Right when I feel like I can't bear any more. Right when I stand in the dark place and look down, Art has a good day.
A day of hope, of strength, of return.
And then I feel stupid. I say to myself
"What is your problem?! He's fine!"
And I feel foolish.
My friends remind me his cancer has no baseline. No normal. Walking into his hospital room is like walking into a magician's office or parts of Iraq. You never know what to expect. Every single day is different. Normal is for other people right now.
So the doctor walks into the room of a patient and says "Do you want to go home tomorrow?"
No joke. That's what the doctor said to Art today at 2:45. They want him out of the hospital. I love wise doctors. Less germs at home. More love at home. More reminders of why he must fight, even if the reminders (our kids) bicker and fight among themselves.
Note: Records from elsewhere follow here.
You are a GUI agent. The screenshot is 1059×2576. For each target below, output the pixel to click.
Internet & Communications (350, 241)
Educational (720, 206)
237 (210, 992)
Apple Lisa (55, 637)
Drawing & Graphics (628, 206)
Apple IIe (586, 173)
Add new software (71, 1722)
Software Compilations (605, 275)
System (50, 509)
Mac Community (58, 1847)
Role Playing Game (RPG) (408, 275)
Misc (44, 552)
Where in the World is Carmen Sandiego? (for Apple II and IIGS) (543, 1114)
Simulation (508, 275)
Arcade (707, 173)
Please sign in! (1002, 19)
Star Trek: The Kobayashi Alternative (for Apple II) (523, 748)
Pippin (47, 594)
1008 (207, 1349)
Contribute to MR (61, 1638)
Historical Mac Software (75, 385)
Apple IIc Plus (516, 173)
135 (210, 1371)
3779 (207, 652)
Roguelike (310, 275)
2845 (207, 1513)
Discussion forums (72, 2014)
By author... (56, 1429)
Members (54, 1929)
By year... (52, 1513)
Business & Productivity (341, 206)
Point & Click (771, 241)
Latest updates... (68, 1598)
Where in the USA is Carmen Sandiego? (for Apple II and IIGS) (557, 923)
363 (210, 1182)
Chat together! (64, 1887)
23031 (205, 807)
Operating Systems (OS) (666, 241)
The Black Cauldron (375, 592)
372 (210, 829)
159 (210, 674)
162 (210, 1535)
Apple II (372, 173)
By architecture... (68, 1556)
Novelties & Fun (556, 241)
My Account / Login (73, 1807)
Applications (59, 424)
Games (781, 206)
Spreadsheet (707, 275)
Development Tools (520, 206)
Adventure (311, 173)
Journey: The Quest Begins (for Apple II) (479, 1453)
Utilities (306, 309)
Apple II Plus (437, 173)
He's doing really well considering all the chemo they have dumped into him. He is alert and mildly forgetful "Did I tell you about my dream last night?" Yes honey, twice in fact.
Home, he's coming home!
He will need a walker.
He will need an 02 tank.
He will need a stool for the shower.
He will need (really I will need) to learn how to give him shots of Heparin.
He must not spike a fever.
In the grand scheme of things, easy potatoes!
And, as a bonus, at 169lbs., when he moves in bed, it won't disturb me as much!
Always look on the bright side of life!